From the line that contains "How do I perform: Share the main tweet?" to the final line of the records below, print each line exactly and leave every picture out.

━━━━━ RAW DATA

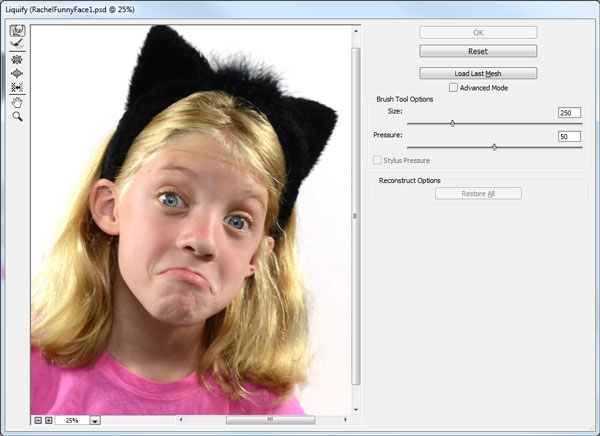The height and width of the screenshot is (436, 600).
Task: Click the brush Size slider handle
Action: tap(453, 123)
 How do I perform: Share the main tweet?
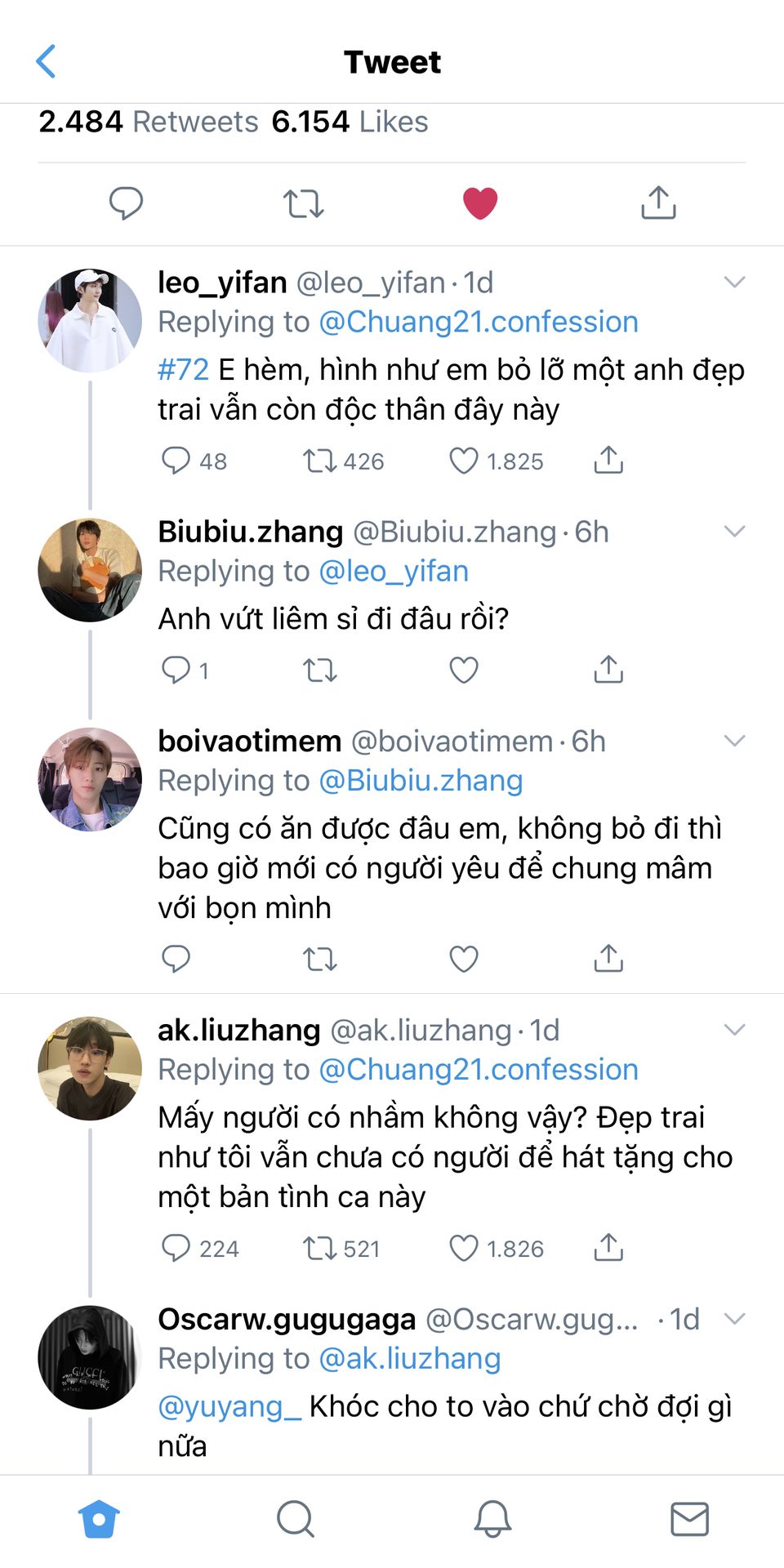[658, 203]
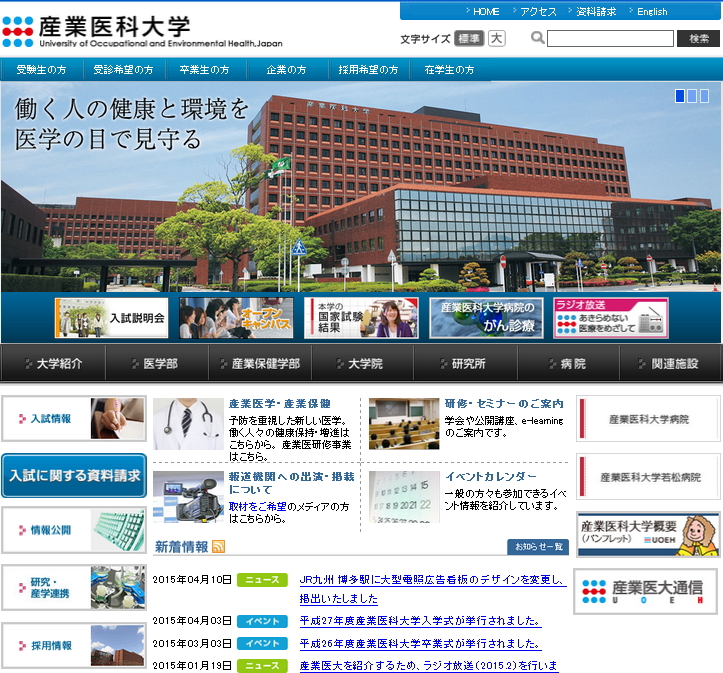Click the search magnifier icon
The width and height of the screenshot is (723, 673).
537,38
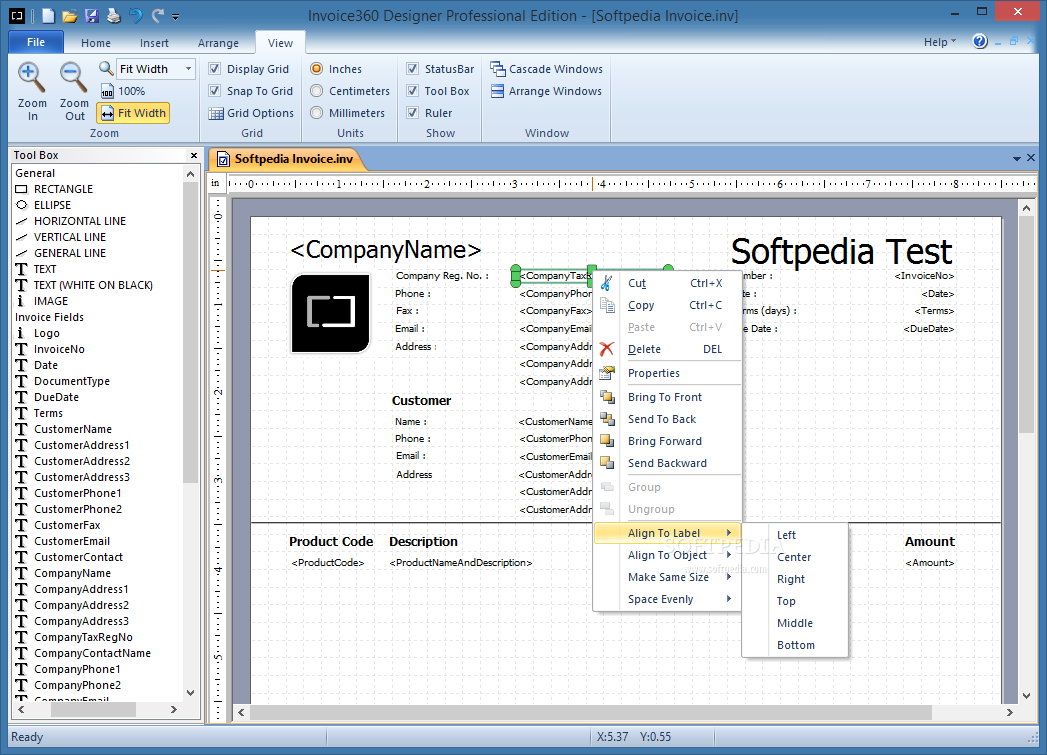Click the Zoom Out magnifier icon

click(x=73, y=77)
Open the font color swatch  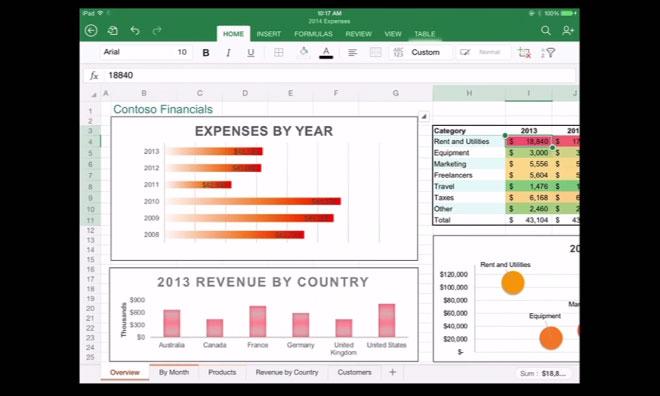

━━━━━━━━━━

■ **YOUR SOLUTION**
 How do I perform: Share the main tweet?
[658, 203]
Click the search magnifier icon
The width and height of the screenshot is (723, 673).
537,38
Click the Zoom Out magnifier icon

click(x=73, y=77)
Open the font color swatch  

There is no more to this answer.